▼

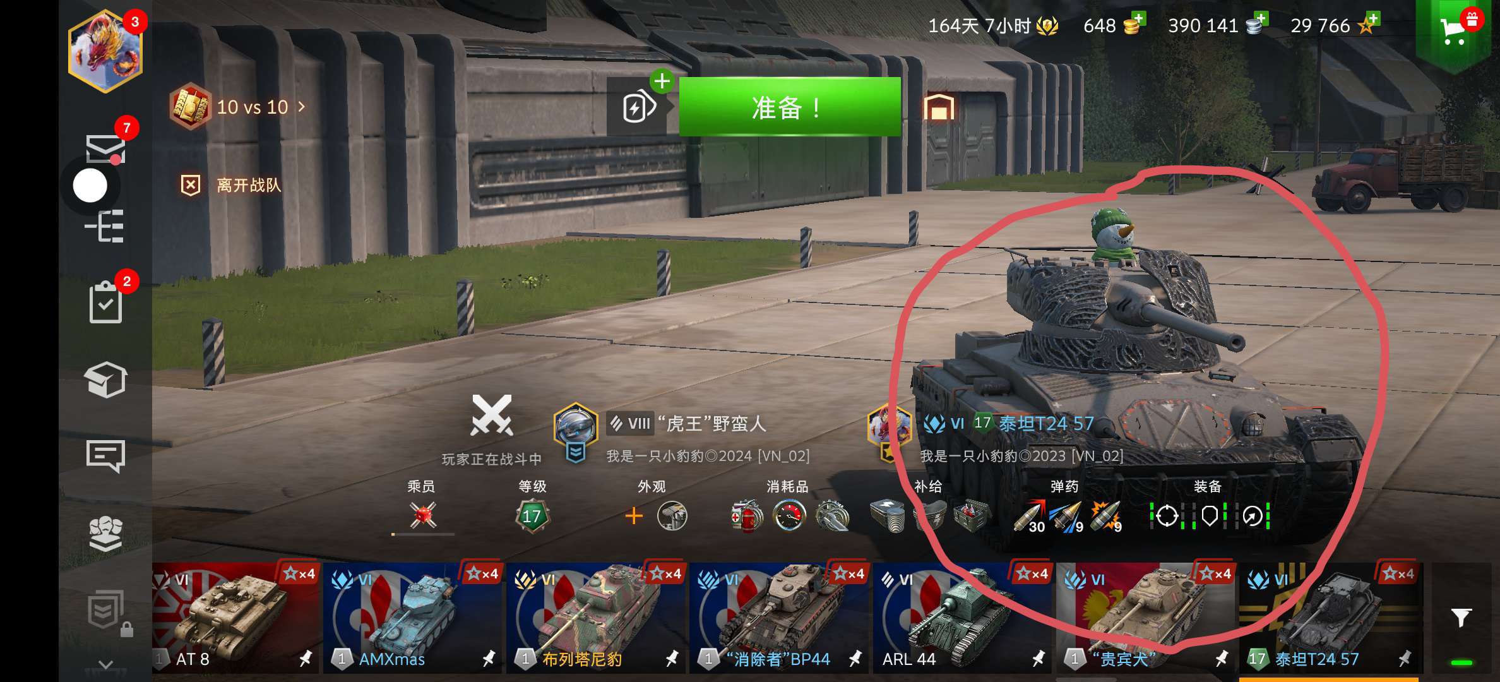The image size is (1500, 682).
Task: Open the booster button with green plus
Action: pyautogui.click(x=639, y=105)
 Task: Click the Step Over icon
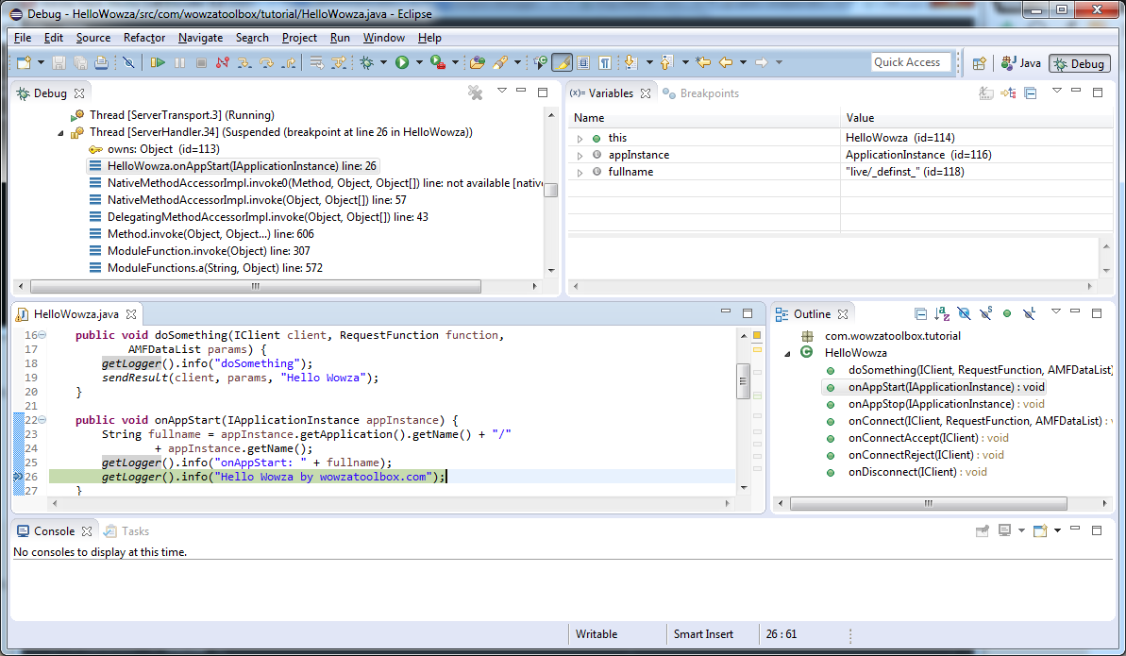point(266,63)
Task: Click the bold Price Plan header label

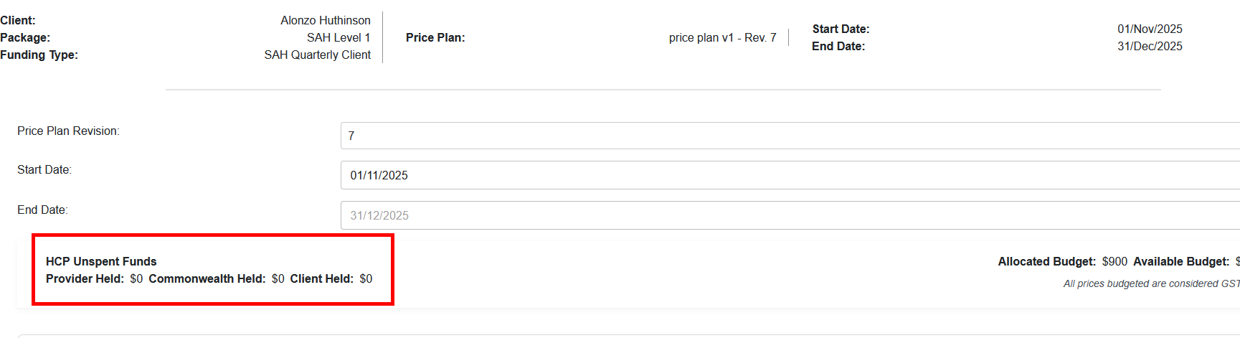Action: [435, 37]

▲

**Instructions to follow:**
Starting at the line that contains "Task: Click the Step Over icon" and ending with the last line of the data, transcribe every line exactly; skip the pictures.

**Result of this task:**
 Task: Click the Step Over icon
point(266,63)
Task: Click the bold Price Plan header label

Action: [435, 37]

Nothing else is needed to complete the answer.